Oltre alla versatilità, questi luoghi definiscono più in generale l’esperienza dell’ospite, “intesa come un percorso percettivo attraverso sequenze di spazi. Un viaggio, o un film, in cui si è attori protagonisti. Questi ambienti contribuiscono in modo significativo all’esperienza complessiva di un luogo, influenzando il modo in cui le persone interagiscono e vivono lo spazio. Quando progettati con attenzione, diventano parte integrante dell’identità del luogo stesso, rendendolo più accogliente e capace di adattarsi alle diverse esigenze degli utenti”. Aprirli al pubblico e connetterli con il territorio li rende ancor più significativi: “Un hotel che accoglie eventi aperti alla città non solo valorizza gli spazi, ma rafforza il senso di appartenenza e scambio – sottolinea Chichi -. L’architettura ha così il compito di creare luoghi che siano vivi, non solo funzionali. Il contesto è l’elemento orientante, capace di creare comunità e aumentarne il valore”.
Gli spazi di lavoro
Curiosamente gli spazi polifunzionali degli hotel hanno ispirato direttamente i più recenti cambiamenti nel design degli ambienti di lavoro e delle aree comuni, accelerati dalla pandemia. “A seguito di una continua evoluzione delle necessità sociali è diventata sempre più preponderante la necessità di includere spazi funzionali che siano in grado di ospitare attività collaborative, di formazione e creative” spiega Monica Tricario, founding partner di Piuarch, studio con un’esperienza consolidata nella progettazione di workspaces. Con un approccio che mette le persone al centro, lo studio concepisce questi ambienti come strumenti di benessere e appartenenza, proprio come accade nel settore dell’ospitalità. “La contaminazione tra workspace e hôtellerie ha influenzato la tendenza a sviluppare ambienti che incoraggino le connessioni”.
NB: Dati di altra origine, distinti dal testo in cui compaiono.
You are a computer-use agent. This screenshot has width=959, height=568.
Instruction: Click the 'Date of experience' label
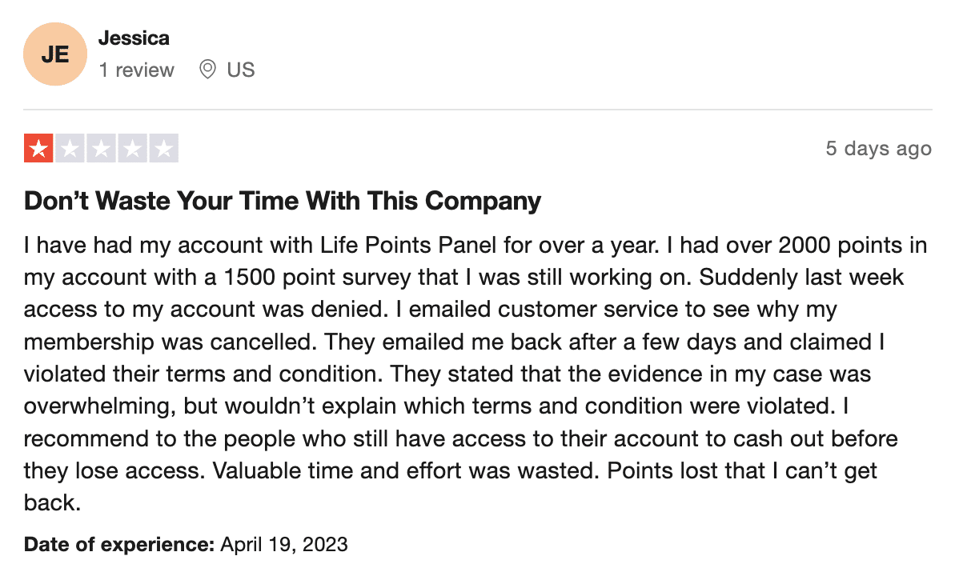119,544
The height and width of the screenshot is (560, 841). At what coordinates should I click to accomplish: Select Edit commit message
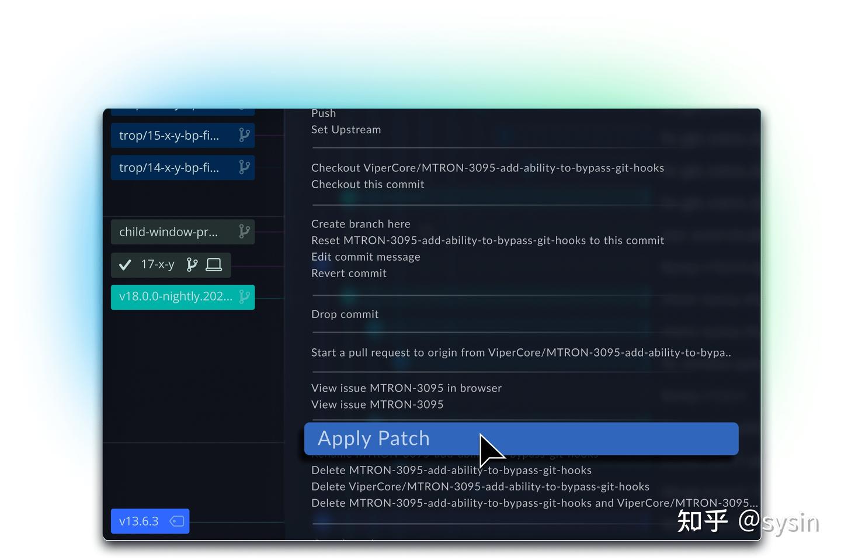[x=366, y=257]
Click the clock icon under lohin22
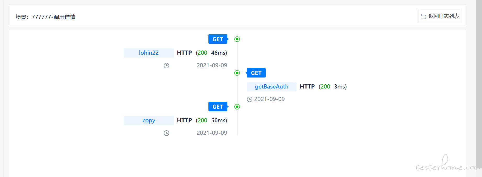Image resolution: width=482 pixels, height=177 pixels. (166, 65)
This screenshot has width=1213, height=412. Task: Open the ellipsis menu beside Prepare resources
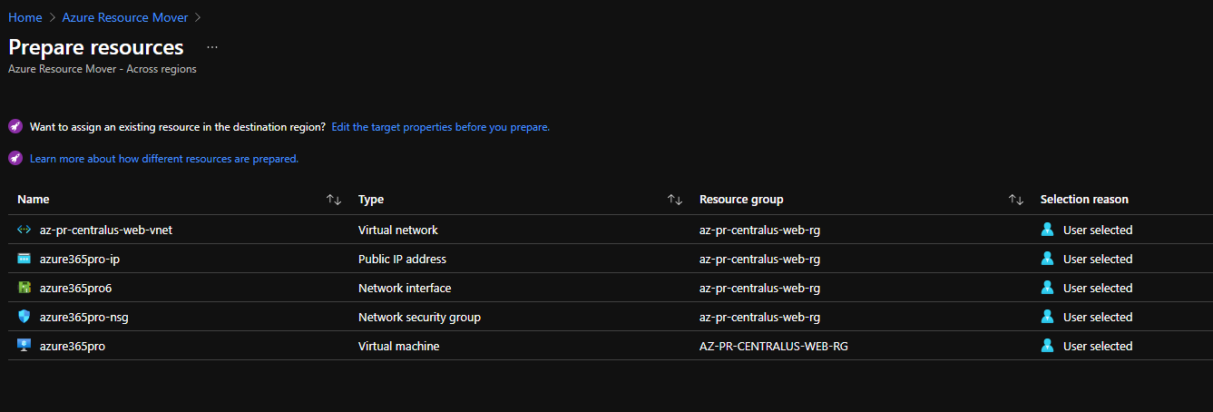pyautogui.click(x=212, y=47)
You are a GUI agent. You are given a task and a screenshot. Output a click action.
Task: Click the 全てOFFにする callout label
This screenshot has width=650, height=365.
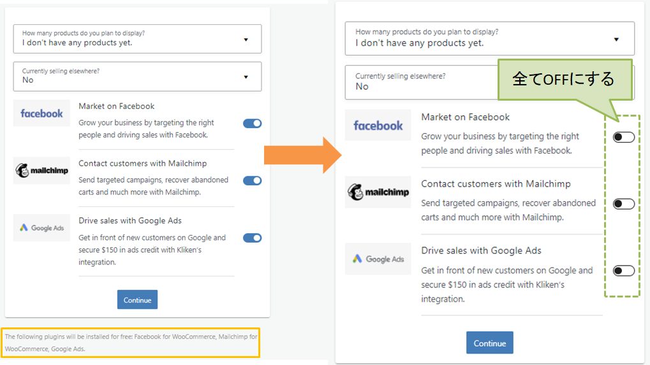click(x=564, y=79)
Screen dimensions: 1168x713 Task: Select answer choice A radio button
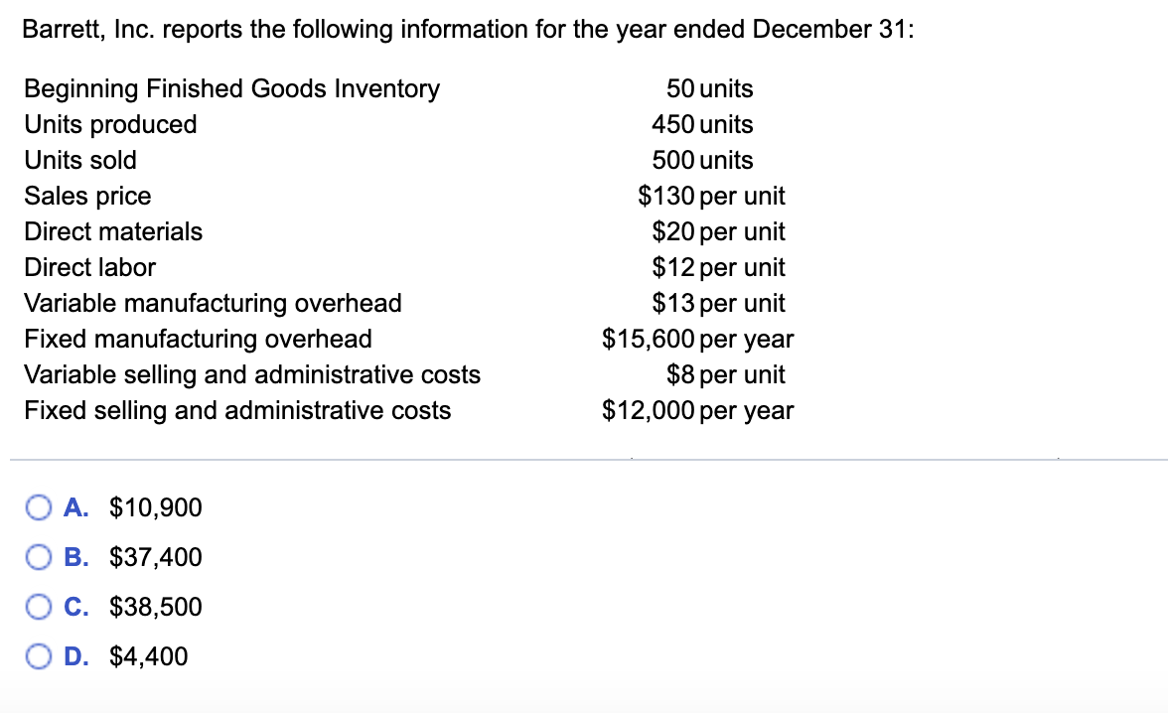[x=38, y=507]
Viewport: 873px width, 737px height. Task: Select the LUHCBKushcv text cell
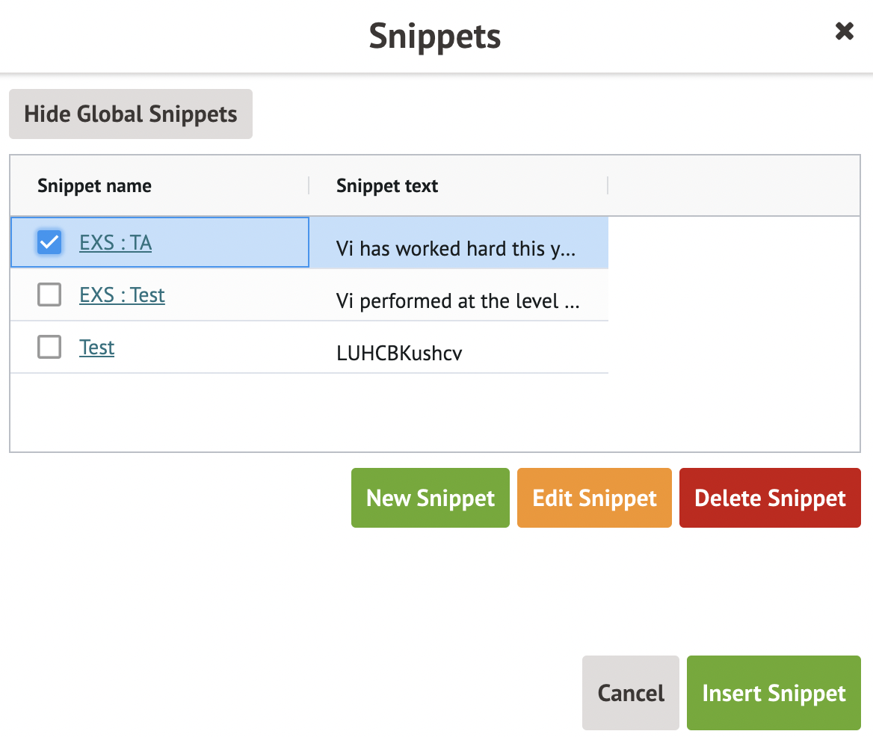click(399, 354)
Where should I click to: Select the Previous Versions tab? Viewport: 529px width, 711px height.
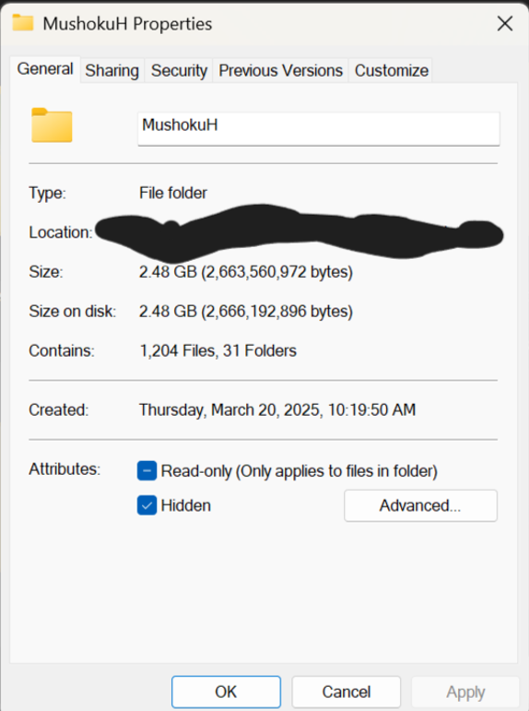tap(280, 71)
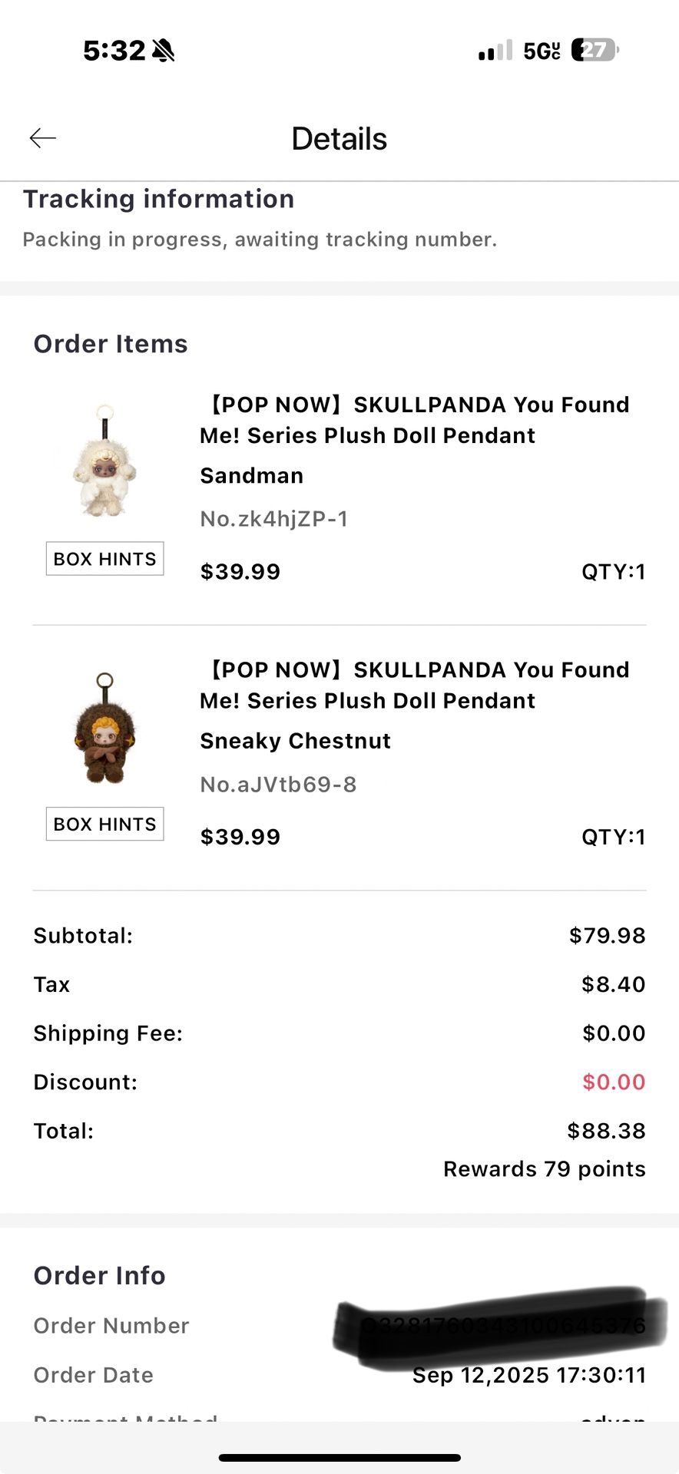Tap the Order Date timestamp
Screen dimensions: 679x1474
click(x=528, y=1375)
In questa evoluzione il ruolo del design e degli arredi diventa dunque fondamentale. “Gli arredi sono considerati sempre più parte integrante dell’esperienza, sia di viaggio che di lavoro – sottolinea Tricario -. In un contesto lavorativo, il design degli arredi incide direttamente sul benessere, sulla produttività e sulla percezione dell’ambiente. Allo stesso modo, nel contesto di un viaggio la scelta di materiali, colori e finiture non è solo estetica, ma incide sulla percezione dello spazio e sul senso di accoglienza, migliorando la permanenza e la soddisfazione”. Design, comfort e relazione si affermano come i fondamenti dei nuovi spazi dedicati alla socializzazione.